However, Azam said the large chunk of reports with regard to the police was understandable given the size of its enforcement personnel.
According to the chief commissioner, since an anti-graft agency was formed in 1967, more than 10,000 reports have been submitted to various heads of government departments.
“Our investigation will first focus on corruption. If we discover elements of misconduct, it is our duty to report them to the HODs. The HODs will then report back to us, confirming that they received the report,” he said.
Following this, Azam explained that a committee consisting of selected HODs, who are assigned to handle such matters, would be formed to look into the report.
“It is this committee that will look into our report. They will decide whether our report has any merit. If not, they can just close the case because it is not a criminal matter.
“Criminal cases will go to court, but cases of misconduct will be reviewed by a committee,” he added.
Pointing out that the Federal Constitution states that HODs can decide on the action to be taken against errant personnel, Azam said a circular on this had been sent out but many HODs choose to ignore the reports.
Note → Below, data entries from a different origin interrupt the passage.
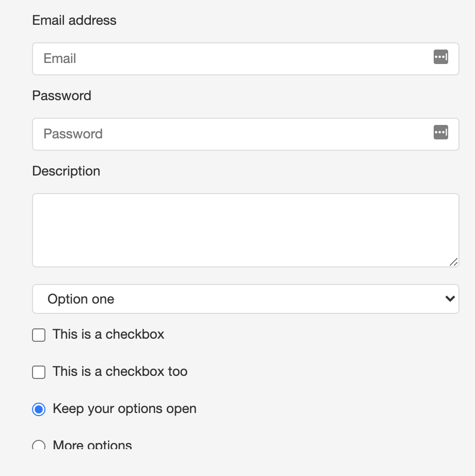Click the password manager icon in Email field
The height and width of the screenshot is (476, 475).
tap(441, 57)
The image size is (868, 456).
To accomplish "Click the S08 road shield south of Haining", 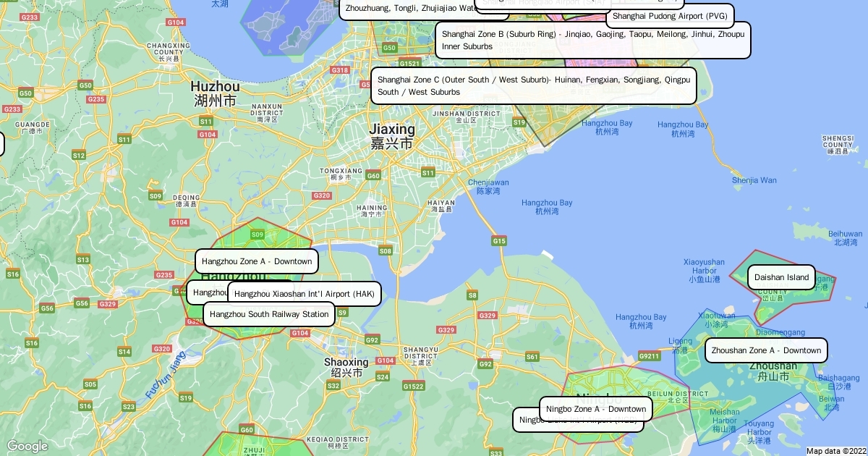I will [386, 251].
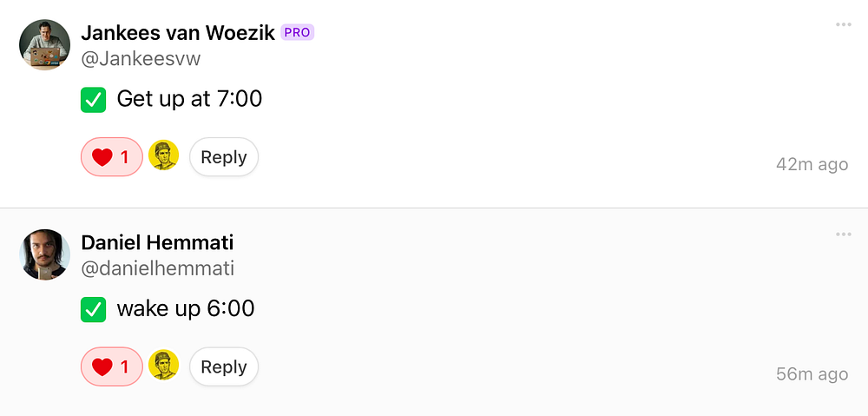The height and width of the screenshot is (416, 868).
Task: Click the @Jankeesvw handle
Action: point(141,59)
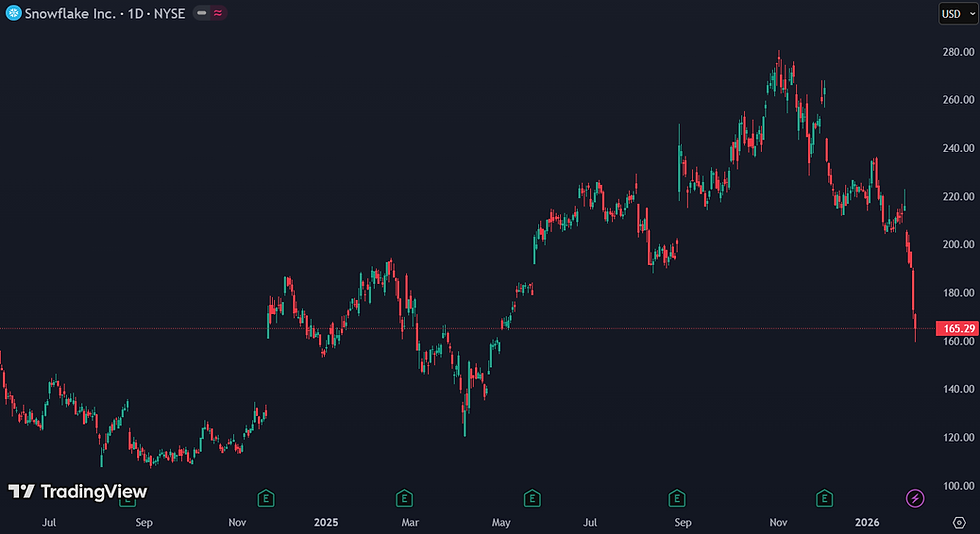Click the earnings marker near March

pyautogui.click(x=404, y=498)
“That circular has been in place, if I am not mistaken, ever since I joined the service in 1984. It’s been 39 years and I am due for retirement soon.
“HODs should not forget about the circular. Many of them just ignored it (MACC’s report), and we sent letters to remind them.
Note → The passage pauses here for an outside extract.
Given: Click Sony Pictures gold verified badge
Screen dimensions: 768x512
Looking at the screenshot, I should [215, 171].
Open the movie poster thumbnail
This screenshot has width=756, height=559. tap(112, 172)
“They have to take action because it is a circular by the chief secretary, not my circular. We just follow the order,” he added.
Responding to Azam’s remarks, Transport Minister Anthony Loke said his ministry, which oversees the Road Transport Department, would extend its full cooperation.
The minister is also seeking an appointment with the chief commissioner.
“I currently lack any concrete facts on the issue as I only learnt of it through media reports this morning.
“I am now arranging for a meeting as soon as possible with Azam for the details and number of officers under my ministry that may be involved.
“I have also instructed all levels of my ministry from the secretary-general to the head of every department to give their full cooperation in any investigations by MACC,” he was reported as saying.
Loke also vowed that immediate action would be taken in cases where there is sufficient evidence of misconduct.
Likewise, Home Minister Saifuddin Nasution Ismail also said that his ministry will look into the MACC’s disclosure.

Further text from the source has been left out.